--- RECORD EXTRACTS Enclosed Below ---
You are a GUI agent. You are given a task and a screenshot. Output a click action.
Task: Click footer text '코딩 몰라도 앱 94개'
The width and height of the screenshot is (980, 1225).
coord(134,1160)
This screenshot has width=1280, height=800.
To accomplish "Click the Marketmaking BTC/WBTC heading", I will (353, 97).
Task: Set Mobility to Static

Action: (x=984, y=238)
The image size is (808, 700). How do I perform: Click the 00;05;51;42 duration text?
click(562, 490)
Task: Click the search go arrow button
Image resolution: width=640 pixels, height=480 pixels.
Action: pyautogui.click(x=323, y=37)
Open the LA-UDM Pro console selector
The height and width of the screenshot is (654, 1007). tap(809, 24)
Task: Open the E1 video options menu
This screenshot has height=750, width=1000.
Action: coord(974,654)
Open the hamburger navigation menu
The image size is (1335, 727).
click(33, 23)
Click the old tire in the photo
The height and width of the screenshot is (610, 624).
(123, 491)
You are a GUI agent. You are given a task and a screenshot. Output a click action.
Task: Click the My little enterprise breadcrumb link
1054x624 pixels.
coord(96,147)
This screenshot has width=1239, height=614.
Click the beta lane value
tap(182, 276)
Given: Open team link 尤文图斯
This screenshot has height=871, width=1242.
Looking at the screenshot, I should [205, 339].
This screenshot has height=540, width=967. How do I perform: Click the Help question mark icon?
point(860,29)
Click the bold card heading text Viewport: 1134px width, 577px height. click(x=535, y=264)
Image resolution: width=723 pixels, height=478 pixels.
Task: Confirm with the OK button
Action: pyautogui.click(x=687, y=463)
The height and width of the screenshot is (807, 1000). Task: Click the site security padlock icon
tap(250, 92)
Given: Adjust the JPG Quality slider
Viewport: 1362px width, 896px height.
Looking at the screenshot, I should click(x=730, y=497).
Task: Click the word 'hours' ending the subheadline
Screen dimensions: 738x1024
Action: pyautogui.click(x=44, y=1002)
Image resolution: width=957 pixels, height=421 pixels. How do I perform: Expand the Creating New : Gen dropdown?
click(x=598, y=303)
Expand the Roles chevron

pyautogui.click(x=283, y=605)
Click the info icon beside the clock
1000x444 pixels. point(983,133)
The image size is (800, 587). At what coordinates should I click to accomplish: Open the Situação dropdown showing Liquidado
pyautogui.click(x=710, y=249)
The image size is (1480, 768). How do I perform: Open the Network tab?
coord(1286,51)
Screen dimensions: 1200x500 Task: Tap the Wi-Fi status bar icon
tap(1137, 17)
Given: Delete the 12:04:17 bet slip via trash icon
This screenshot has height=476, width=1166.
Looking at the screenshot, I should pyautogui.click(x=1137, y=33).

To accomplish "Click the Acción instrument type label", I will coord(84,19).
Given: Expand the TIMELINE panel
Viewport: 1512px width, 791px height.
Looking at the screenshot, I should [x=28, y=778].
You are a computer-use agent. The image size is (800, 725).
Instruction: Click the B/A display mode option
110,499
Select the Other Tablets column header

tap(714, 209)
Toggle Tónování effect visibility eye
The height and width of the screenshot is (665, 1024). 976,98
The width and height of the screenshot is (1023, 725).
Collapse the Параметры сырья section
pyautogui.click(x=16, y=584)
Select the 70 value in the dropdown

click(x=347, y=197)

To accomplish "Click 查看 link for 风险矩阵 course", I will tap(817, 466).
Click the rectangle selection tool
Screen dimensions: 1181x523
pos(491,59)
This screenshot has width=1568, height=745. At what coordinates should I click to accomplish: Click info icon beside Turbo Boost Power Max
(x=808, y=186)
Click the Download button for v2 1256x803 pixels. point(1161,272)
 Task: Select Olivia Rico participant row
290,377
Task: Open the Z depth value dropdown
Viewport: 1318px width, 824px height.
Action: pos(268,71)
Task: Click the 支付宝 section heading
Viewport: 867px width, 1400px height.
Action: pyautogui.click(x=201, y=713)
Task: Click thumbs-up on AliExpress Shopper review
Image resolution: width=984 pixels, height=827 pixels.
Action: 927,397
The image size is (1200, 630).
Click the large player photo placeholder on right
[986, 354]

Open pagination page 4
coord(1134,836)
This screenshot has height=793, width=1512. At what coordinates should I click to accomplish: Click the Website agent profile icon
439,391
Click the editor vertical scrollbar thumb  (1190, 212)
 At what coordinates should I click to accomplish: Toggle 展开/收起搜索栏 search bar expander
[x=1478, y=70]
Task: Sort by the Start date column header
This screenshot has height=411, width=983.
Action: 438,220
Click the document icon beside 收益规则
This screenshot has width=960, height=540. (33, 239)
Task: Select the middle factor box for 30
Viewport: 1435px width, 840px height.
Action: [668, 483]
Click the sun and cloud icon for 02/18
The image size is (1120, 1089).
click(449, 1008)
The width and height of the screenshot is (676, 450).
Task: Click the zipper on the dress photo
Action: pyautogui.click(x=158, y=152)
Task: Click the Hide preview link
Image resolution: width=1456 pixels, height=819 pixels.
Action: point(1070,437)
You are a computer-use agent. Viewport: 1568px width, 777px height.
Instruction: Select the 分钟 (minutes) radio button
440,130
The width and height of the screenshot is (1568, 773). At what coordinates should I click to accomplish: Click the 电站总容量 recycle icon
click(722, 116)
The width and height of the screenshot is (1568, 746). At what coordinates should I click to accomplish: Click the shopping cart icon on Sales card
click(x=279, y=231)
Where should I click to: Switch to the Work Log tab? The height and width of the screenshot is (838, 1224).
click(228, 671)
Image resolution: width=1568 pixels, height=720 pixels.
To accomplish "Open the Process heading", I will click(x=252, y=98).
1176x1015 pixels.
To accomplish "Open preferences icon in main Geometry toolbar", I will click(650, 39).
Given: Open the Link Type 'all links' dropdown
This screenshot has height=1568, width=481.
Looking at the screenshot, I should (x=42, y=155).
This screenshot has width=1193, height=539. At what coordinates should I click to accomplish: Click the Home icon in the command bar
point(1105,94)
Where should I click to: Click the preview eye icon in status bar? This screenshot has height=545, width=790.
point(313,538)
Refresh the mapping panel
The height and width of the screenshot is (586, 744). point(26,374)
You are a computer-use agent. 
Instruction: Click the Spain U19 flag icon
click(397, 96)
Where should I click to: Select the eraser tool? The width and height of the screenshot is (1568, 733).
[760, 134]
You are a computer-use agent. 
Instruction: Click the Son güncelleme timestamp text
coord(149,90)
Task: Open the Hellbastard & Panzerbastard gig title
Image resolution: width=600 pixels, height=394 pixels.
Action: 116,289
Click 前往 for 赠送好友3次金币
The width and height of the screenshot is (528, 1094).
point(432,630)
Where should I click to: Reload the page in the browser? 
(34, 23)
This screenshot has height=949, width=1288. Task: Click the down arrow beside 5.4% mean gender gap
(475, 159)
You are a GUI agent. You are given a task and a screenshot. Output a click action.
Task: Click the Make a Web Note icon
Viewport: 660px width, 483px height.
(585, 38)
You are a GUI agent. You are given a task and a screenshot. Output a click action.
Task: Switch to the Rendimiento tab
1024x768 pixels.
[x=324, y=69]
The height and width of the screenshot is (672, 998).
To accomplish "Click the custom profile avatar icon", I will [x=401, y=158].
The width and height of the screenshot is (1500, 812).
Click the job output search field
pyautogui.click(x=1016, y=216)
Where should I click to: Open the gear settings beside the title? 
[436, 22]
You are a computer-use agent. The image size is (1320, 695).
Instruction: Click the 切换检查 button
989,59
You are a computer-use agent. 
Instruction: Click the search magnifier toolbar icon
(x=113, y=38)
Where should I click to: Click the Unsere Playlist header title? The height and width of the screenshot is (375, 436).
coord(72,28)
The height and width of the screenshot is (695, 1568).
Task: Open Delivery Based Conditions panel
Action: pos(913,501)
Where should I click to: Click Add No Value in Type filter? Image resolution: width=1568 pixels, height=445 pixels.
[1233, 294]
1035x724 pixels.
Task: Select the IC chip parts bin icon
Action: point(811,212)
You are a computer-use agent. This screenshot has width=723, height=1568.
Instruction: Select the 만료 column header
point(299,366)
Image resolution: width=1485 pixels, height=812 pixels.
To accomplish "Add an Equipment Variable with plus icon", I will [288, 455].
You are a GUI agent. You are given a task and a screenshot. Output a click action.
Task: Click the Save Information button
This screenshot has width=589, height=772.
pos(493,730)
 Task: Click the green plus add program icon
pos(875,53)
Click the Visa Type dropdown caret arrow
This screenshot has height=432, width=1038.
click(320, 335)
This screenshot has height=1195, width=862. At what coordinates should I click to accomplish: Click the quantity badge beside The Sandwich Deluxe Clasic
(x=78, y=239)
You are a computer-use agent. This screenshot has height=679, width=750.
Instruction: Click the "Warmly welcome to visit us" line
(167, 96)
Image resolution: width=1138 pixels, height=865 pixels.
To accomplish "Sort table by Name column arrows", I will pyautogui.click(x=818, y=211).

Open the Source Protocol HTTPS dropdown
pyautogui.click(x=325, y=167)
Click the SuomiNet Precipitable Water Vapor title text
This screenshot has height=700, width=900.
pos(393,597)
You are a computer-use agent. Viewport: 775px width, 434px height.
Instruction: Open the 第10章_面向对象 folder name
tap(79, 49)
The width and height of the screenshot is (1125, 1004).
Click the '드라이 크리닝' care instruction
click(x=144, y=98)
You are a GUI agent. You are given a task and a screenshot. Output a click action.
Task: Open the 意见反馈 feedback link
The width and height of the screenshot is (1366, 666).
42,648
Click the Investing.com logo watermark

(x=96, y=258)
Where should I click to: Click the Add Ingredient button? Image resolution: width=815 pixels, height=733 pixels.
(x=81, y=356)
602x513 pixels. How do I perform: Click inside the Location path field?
--- End of Enclosed RECORD EXTRACTS ---
§ EXERCISE AIM
Repeat the entries above exactly, beginning at their first line and ending with the line that contains "Task: Open the E1 video options menu", with nothing added.

§ RESULT FOR THIS TASK
You are a GUI agent. You are given a task and a screenshot. Output a click action.
Task: Click footer text '코딩 몰라도 앱 94개'
The width and height of the screenshot is (980, 1225).
coord(134,1160)
This screenshot has width=1280, height=800.
To accomplish "Click the Marketmaking BTC/WBTC heading", I will (353, 97).
Task: Set Mobility to Static

Action: (x=984, y=238)
The image size is (808, 700). How do I perform: Click the 00;05;51;42 duration text?
click(562, 490)
Task: Click the search go arrow button
Image resolution: width=640 pixels, height=480 pixels.
Action: pyautogui.click(x=323, y=37)
Open the LA-UDM Pro console selector
The height and width of the screenshot is (654, 1007). tap(809, 24)
Task: Open the E1 video options menu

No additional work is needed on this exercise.